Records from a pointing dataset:
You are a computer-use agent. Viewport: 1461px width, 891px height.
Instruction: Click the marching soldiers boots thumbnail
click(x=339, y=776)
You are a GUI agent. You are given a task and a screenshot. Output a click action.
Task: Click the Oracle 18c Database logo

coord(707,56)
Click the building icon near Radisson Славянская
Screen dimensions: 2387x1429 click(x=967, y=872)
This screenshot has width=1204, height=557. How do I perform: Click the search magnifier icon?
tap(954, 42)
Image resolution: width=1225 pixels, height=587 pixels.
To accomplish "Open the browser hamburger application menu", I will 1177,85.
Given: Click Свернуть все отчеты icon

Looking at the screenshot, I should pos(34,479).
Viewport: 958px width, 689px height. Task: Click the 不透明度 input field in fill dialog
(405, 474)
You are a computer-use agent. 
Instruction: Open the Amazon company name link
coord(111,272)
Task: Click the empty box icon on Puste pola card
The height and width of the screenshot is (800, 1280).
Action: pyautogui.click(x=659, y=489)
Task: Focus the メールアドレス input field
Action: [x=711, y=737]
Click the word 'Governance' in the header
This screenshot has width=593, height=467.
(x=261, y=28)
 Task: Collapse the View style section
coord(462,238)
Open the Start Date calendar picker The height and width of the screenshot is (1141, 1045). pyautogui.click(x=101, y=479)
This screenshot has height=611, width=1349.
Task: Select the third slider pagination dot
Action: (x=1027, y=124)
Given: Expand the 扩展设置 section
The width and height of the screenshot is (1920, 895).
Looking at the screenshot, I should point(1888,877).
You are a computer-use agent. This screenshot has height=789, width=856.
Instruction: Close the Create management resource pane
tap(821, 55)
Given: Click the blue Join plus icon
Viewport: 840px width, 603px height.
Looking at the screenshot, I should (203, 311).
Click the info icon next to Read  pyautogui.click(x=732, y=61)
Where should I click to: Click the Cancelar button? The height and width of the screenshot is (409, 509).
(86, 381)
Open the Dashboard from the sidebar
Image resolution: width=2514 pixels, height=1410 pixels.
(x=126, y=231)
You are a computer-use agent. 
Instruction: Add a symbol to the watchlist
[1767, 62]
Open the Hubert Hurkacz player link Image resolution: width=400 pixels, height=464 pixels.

STATED GOAL:
Reproduce all of the records above line for line, without altering any character.

CORRECT RESPONSE:
You are a computer-use agent. Viewport: 1461px width, 891px height.
Instruction: Click the marching soldiers boots thumbnail
click(x=339, y=776)
You are a GUI agent. You are given a task and a screenshot. Output a click action.
Task: Click the Oracle 18c Database logo

coord(707,56)
Click the building icon near Radisson Славянская
Screen dimensions: 2387x1429 click(x=967, y=872)
This screenshot has width=1204, height=557. How do I perform: Click the search magnifier icon?
tap(954, 42)
Image resolution: width=1225 pixels, height=587 pixels.
To accomplish "Open the browser hamburger application menu", I will 1177,85.
Given: Click Свернуть все отчеты icon

Looking at the screenshot, I should pos(34,479).
Viewport: 958px width, 689px height. Task: Click the 不透明度 input field in fill dialog
(405, 474)
You are a computer-use agent. 
Instruction: Open the Amazon company name link
coord(111,272)
Task: Click the empty box icon on Puste pola card
The height and width of the screenshot is (800, 1280).
Action: pyautogui.click(x=659, y=489)
Task: Focus the メールアドレス input field
Action: [x=711, y=737]
Click the word 'Governance' in the header
This screenshot has width=593, height=467.
(x=261, y=28)
 Task: Collapse the View style section
coord(462,238)
Open the Start Date calendar picker The height and width of the screenshot is (1141, 1045). pyautogui.click(x=101, y=479)
This screenshot has height=611, width=1349.
Task: Select the third slider pagination dot
Action: (x=1027, y=124)
Given: Expand the 扩展设置 section
The width and height of the screenshot is (1920, 895).
Looking at the screenshot, I should point(1888,877).
You are a computer-use agent. This screenshot has height=789, width=856.
Instruction: Close the Create management resource pane
tap(821, 55)
Given: Click the blue Join plus icon
Viewport: 840px width, 603px height.
Looking at the screenshot, I should (203, 311).
Click the info icon next to Read  pyautogui.click(x=732, y=61)
Where should I click to: Click the Cancelar button? The height and width of the screenshot is (409, 509).
(86, 381)
Open the Dashboard from the sidebar
Image resolution: width=2514 pixels, height=1410 pixels.
(x=126, y=231)
You are a computer-use agent. 
Instruction: Add a symbol to the watchlist
[1767, 62]
Open the Hubert Hurkacz player link Image resolution: width=400 pixels, height=464 pixels.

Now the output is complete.